As the soft gargle of winter’s winding river calms
my inner chatter, I begin to hear a tiny orchestra warming up –
blue tit piccolo, Downey’s staccato percussion,
plaintive cry of red-breasted Nuthatch, a distant oboe –
silence is not always still.
A flicker’s shrill wake-up call halts my walk
calling me to absorb his anxiety, notice his delicate beauty.

Ducks in tuxedos dive deep, then pop up unexpectedly
across Jayhawker pond.

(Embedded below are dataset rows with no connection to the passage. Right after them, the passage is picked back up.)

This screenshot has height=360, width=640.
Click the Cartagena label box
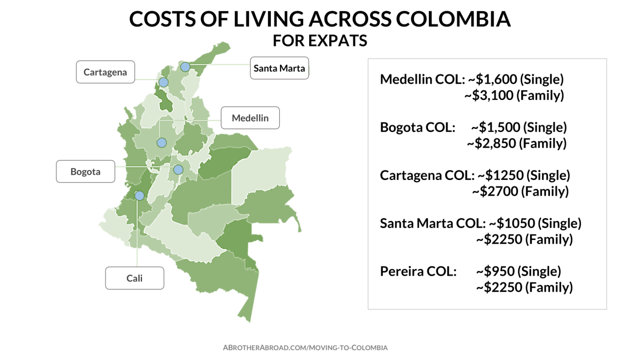[x=105, y=72]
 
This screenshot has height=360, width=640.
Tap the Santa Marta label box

One never knows
where the ripples end when you let go of formalities.
Last Saturday in Barr Lake’s rookery
I saw momma eagle’s white head
peering out above huge nest,
while father stood patiently on lake’s ice
like the fishermen I’ve seen drilling holes
to sink their lines of hope.

I can’t help smiling when I witness a goose couple
strolling on the ice, one giving the other advice.
Other geese fly in, honking like subcompacts
in an Italian round-a-bout, a fluctuating formation
circling downward, wings extended,
their bodies suddenly jerk upright,
skidding, spraying, brakeless as sea planes,
colliding to an abrupt stop on river’s surface.
No responsibilities – just carefree splashing
in melting river, great wings flapping, reminding me
of undiapered children in a summer pool.

As I’ve journeyed through this long pandemic,
I grieve how little remains the same.
On high red cliffs over Watson Lake
the massive eagle’s nest sadly sits empty
and abandoned nests along the north shore of Boyd Lake
contain no gray owl fluff this spring.
To pray I must open my whole self to what is now.
Can I truly listen to the unheard silence,
play freely like the birds, willing to let go of control,
content not to be so darn certain about things?


Pat Slentz enjoys a quiet but full life as a spiritual director and labyrinth facilitator in Fort Collins, CO, where she retired in 2016 after working as a UCC Commissioned Minister, hospice chaplain and hospital chaplain in northern New Mexico.